Berkeley Lab Scientist Sees Risk to Insurance Industry From Climate Change

BERKELEY, CA – The insured share of the world’s total economic losses from weather-related catastrophes is rising, increasing from a negligible fraction in the 1950s to 25 percent in the last decade, says a scientist at the U.S. Department of Energy’s Lawrence Berkeley National Laboratory (Berkeley Lab). The ratio has climbed more quickly in the United States, with more than 40-percent of the total losses insured in the 1990s.

Evan Mills is a Berkeley Lab scientist who has worked in the energy field as an economist, engineer, and policy analyst since the early 1980s and lectured widely on energy and environment topics.

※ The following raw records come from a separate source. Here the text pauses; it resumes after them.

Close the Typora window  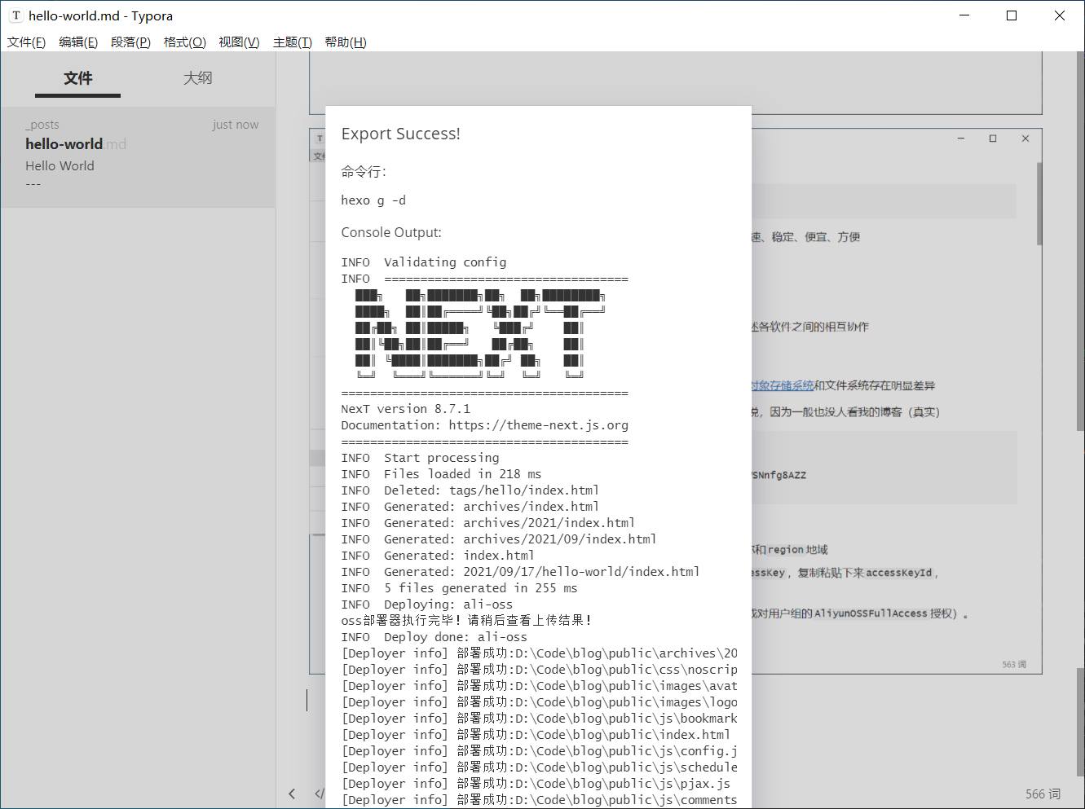click(1060, 15)
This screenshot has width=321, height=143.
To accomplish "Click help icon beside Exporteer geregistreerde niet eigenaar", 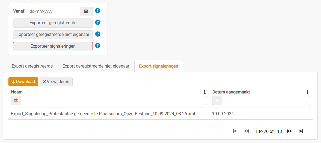I will tap(98, 34).
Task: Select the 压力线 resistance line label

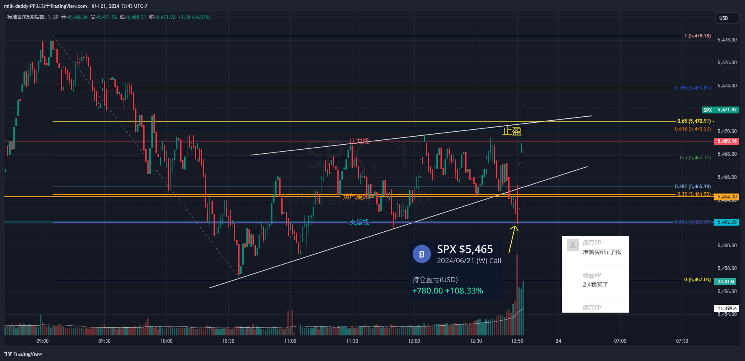Action: point(359,141)
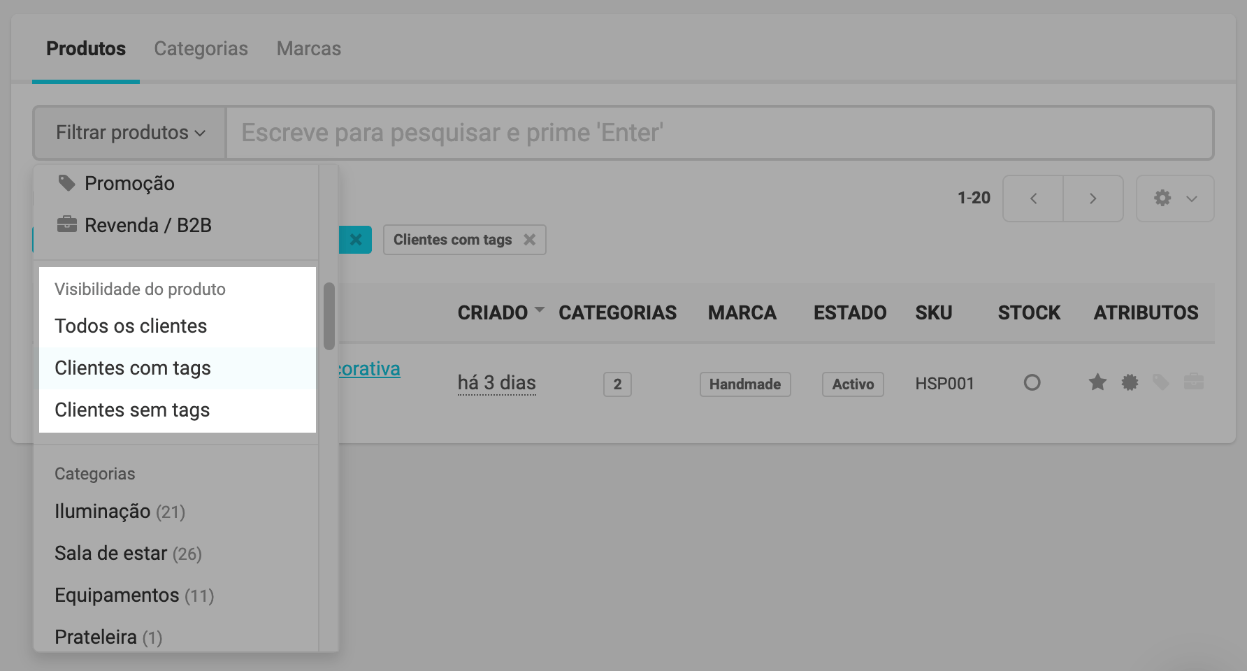
Task: Click the Handmade brand badge
Action: pyautogui.click(x=744, y=384)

In an invited “Viewpoint” article published in the August 12, 2005 issue of the journal Science, Evan Mills, a scientist in Berkeley Lab’s Environmental Energy Technologies Division who has worked on the issue for a decade, reviews the evidence that the global insurance industry is paying out more in claims caused by extreme weather-related natural disasters. Since climate change could lead to an increase in large-scale and localized extreme weather events, some insurance companies have called for a better understanding of the risks to their business and to society from climate change. Mills’ article, entitled Insurance in a Climate of Change, is part of a special issue of Science on disasters.

In response to industry concerns, Mills studied insurance claims costs from weather-related and other types of catastrophes. In his Science paper, he notes that the weather-dependent share of global insured losses (about 90- percent) is even greater than that experienced by the world economy as a whole (about 75-percent).

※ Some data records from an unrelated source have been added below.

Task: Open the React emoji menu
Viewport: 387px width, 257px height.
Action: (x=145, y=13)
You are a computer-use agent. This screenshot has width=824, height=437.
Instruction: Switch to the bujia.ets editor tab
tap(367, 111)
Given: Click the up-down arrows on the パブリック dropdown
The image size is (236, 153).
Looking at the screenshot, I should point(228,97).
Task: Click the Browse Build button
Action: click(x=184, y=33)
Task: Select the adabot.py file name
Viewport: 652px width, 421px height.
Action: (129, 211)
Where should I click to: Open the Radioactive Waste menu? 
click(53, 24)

“Global weather-related losses in recent years have been trending upward much faster than population, inflation, or insurance penetration, and faster than non-weather-related events,” Mills writes. “Specific event types have increased far more quickly than the averages. For example, damages from U.S. storms grew 60-fold to $6 billion a year between the 1950s and the 1990s. As the climate changes, populations are moving more into harm’s way, but demographic factors do not appear to explain all of the increase.”

According to Mills, insurance is the world’s largest industry, and would be the third largest country if its $3.2 trillion in yearly revenues were compared with national GDPs.

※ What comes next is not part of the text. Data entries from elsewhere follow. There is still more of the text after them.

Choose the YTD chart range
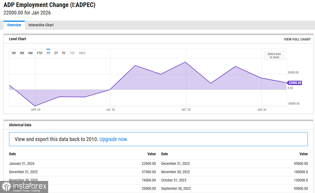Viewport: 315px width, 193px height. pos(39,53)
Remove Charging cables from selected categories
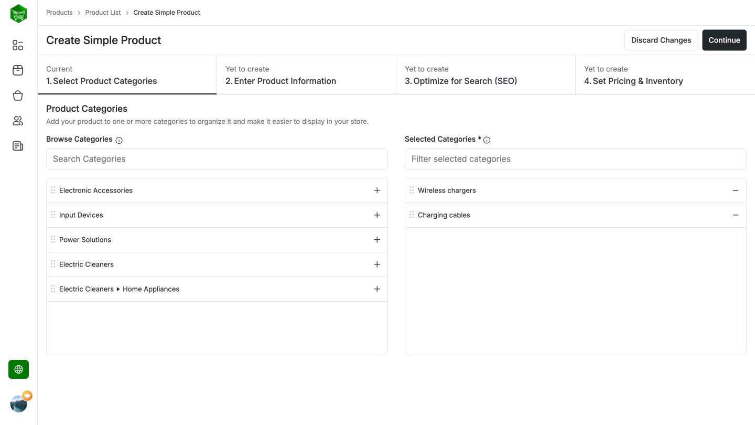Viewport: 755px width, 425px height. coord(736,215)
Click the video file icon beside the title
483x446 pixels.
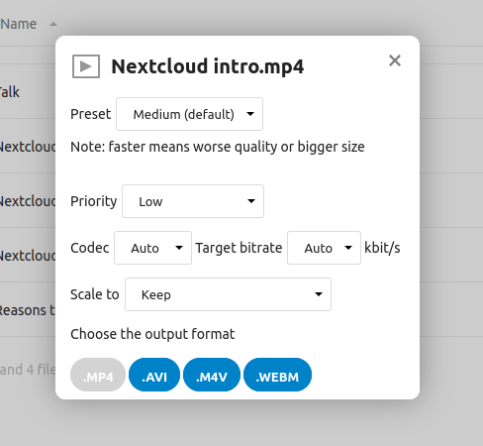[x=86, y=66]
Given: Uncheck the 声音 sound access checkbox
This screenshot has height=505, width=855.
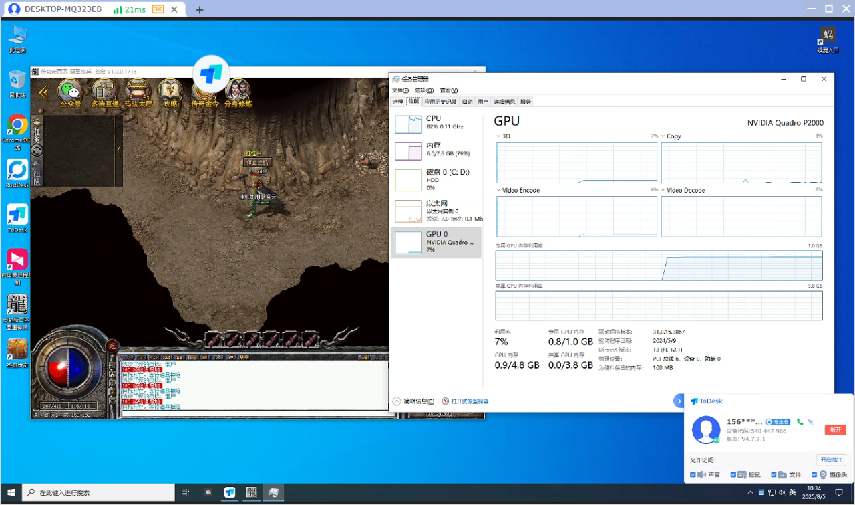Looking at the screenshot, I should click(x=694, y=474).
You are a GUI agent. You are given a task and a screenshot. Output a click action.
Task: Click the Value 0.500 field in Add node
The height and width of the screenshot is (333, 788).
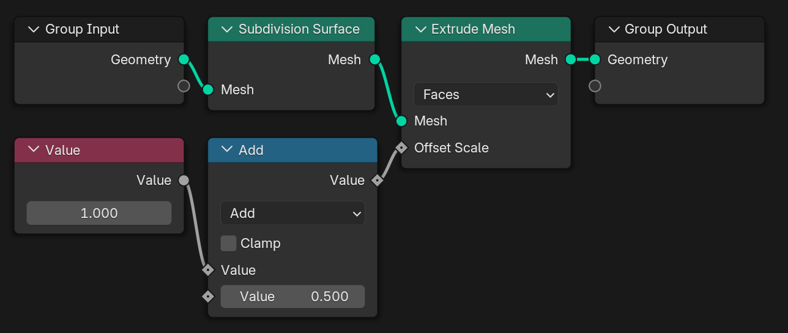pos(292,296)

Climate Change a Strategic Factor

Given the increase in the number, cost, and variability of catastrophic losses, some insurers, re-insurers, and their trade associations now view climate change as a “strategic factor” in charting their future, Mills says. Particularly vulnerable are the emerging insurance markets in the developing world. Insurers see this as the future of their industry (already with $400 billion a year in premiums and growing several times faster than mature markets), yet these regions are also particularly unprepared for and vulnerable to climate change.

Insurers from wealthy countries share these risks as they take ownership in insurance companies domiciled in the developing world. Weather-related damage can come from such disasters as flooding, droughts, mudslides and wildfires. Storm surges cause coastal damage, and lightning strikes start fires and damage electronic equipment. Gradual climate changes and abrupt weather disasters cause property, agricultural and industrial losses, as well as risks to life and health.

Weather-related catastrophes, such as wildfires, are posing a serious threat to the insurance industry worldwide. (Photograph source: John McColgan, Bureau of Land Management, Alaska Fire Service.)

In his research, Mills found that 60-percent of total weather-related losses are attributable to small events as distinct from headline-catching catastrophes. The industry is vulnerable to weather catastrophes in many ways, property damage is only the most obvious, Mills says. There are also business and supply-chain disruptions, loss of utility service, equipment breakdown arising from extreme temperature events, and data loss from power surges or outages. Extreme weather events can breach pollution containment, leaving industries open to liability, and power outages disrupt manufacturing and services.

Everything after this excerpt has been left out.